Nunca un deportista es más relevante que cuando ha venido a menos. Por algo decía Gay Talese -que se encargó de inmortalizar a Floyd Patterson tanto como Patterson mismo- que el deporte «se trata de gente que pierde y que vuelve a perder.» No hay modo de haber sido deportista, y luego dejar de serlo, sin que eso no sea una derrota.

Borges decía que hay un momento en la vida, como un alumbramiento, supongo, en que el hombre sabe exactamente quién es, y a qué se debe. Los deportistas lo saben, sí que lo saben, y luego, durante la eternidad del retiro, tienen que cargar con el peso de ese conocimiento. Salvo Alí, a quien la gloria no le arrebató el carisma, no hay deportista que en la cúspide haya dicho algo que valga tres peniques. La perfección es inconsciente. La perfección suprime el lenguaje. No le necesita. Por eso entrevistar a un deportista en la conferencia de prensa, segundos después de que haya batido el récord mundial, no es más que un protocolo repleto de lugares comunes. Que un deportista sea capaz de alcanzar el milagro, no significa que sepa explicarlo.
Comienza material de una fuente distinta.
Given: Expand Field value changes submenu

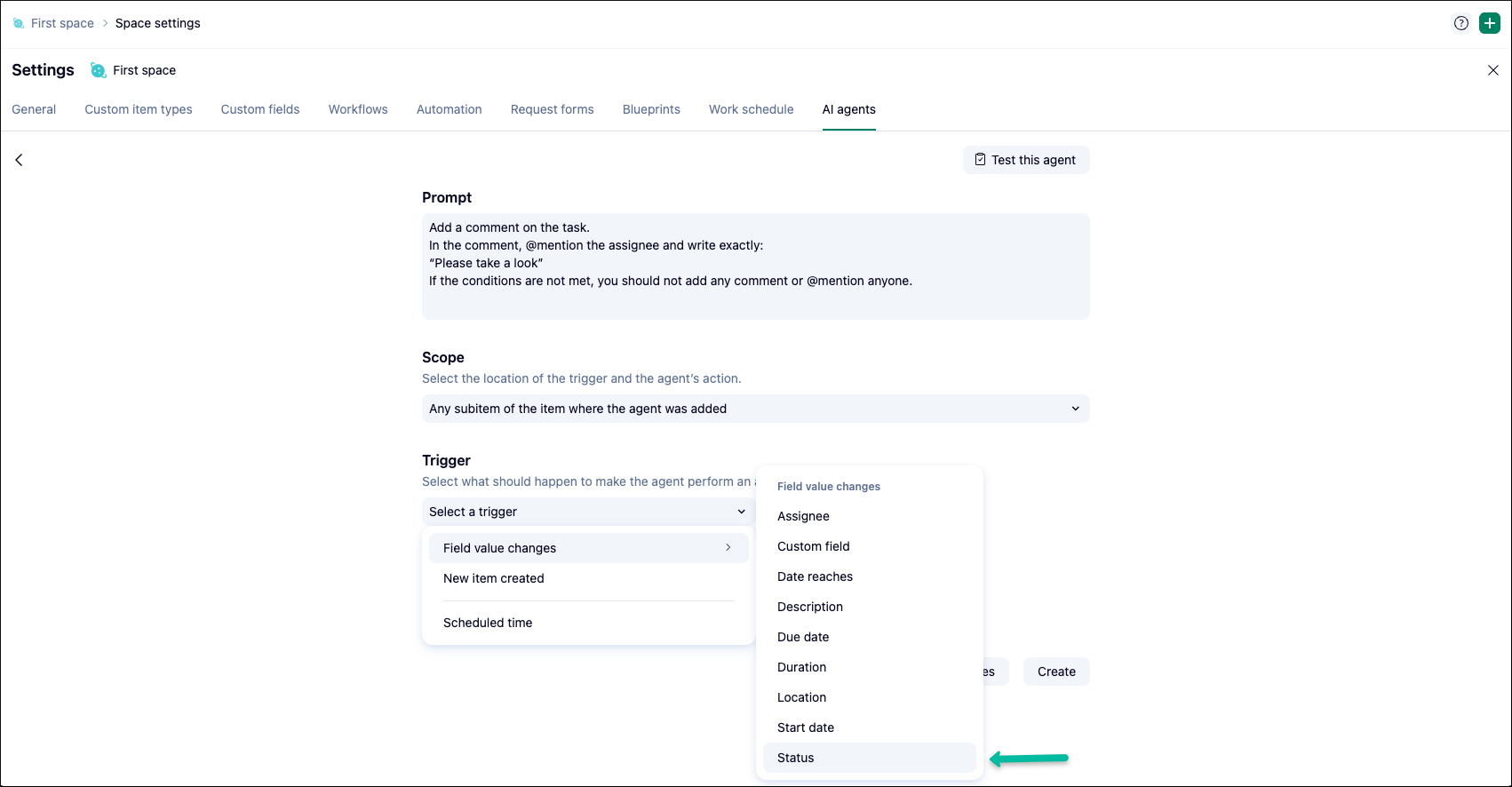Looking at the screenshot, I should [x=588, y=548].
En los días mustios del recuento, sin embargo, los deportistas son los Homeros de los Aquiles que fueron, y es ahí, entonces, cuando uno debiera prestar el oído. Toda esta teoría, déjenme sincerarme, es apenas la justificación de una debilidad personal. Pocas cosas me parecen tan hermosas como el lánguido estoicismo de un deportista roto, ya avejentado o en declive. Los he preferido: Dayron Robles, cuando prácticamente lo habían echado del país; Contreras, cuando regresaba a Las Martinas después de diez años de tormentosa ausencia; Víctor Mesa, con la derrota del Tercer Clásico a flor de piel; y recientemente René Arocha, apartado, precavido y sereno.

Arocha. Que, tal como me dijo un amigo cuarentón y sabio, es incluso más inteligente de lo que un pitcher debiera ser. Ya sabemos que el exceso de lucidez, o sea, el sueño de la razón, produce monstruos. Arocha cuenta, por sí mismo, con las suficientes armas como para no necesitar siquiera nuestra nostalgia. No obstante, no la rechaza. No es despectivo Arocha. Es, también, como un atleta de alto rendimiento que no se compadece, ni nos compadece, sino que se lleva el guante al rostro e inicia, una y otra vez, todavía, su limpio wind-up.
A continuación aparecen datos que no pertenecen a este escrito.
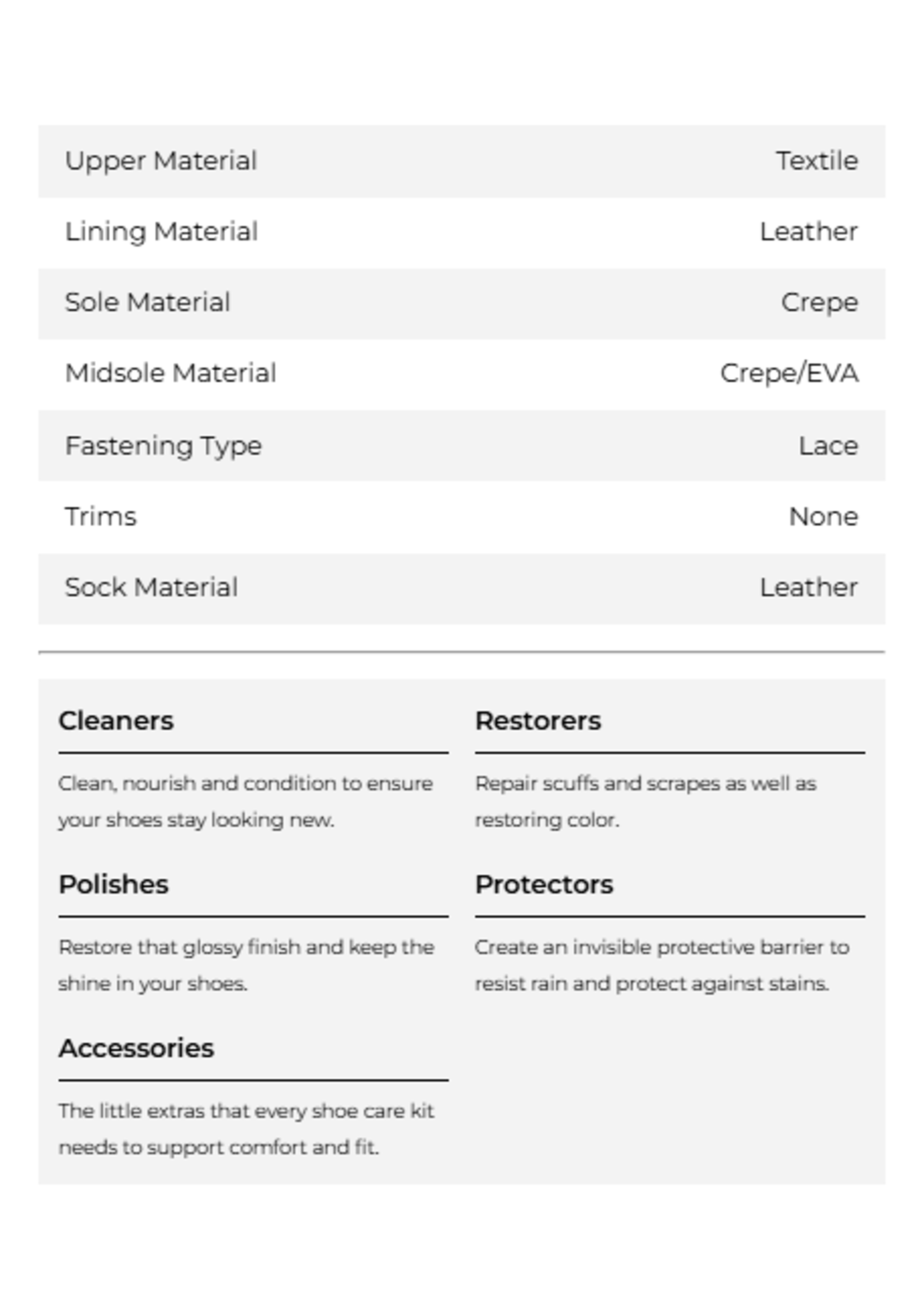Select the Polishes category heading
This screenshot has width=924, height=1294.
pyautogui.click(x=114, y=884)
En el juego de Cuba, parece decirnos, no importa que nos den palos. Lo importante es permanecer en el box, y tirar para home. Hay gente que es su propio relevista. Esa hidalguía nos vas a sobrevivir. Acostumbrados a aplaudir al emigrado que dibuja el exilio como un calvario para su alma, la hidalguía de Arocha, el modo en que lleva los ojos abiertos bajo el agua, sin careta y sin snorkel, nos va, de lejos, a sobrevivir.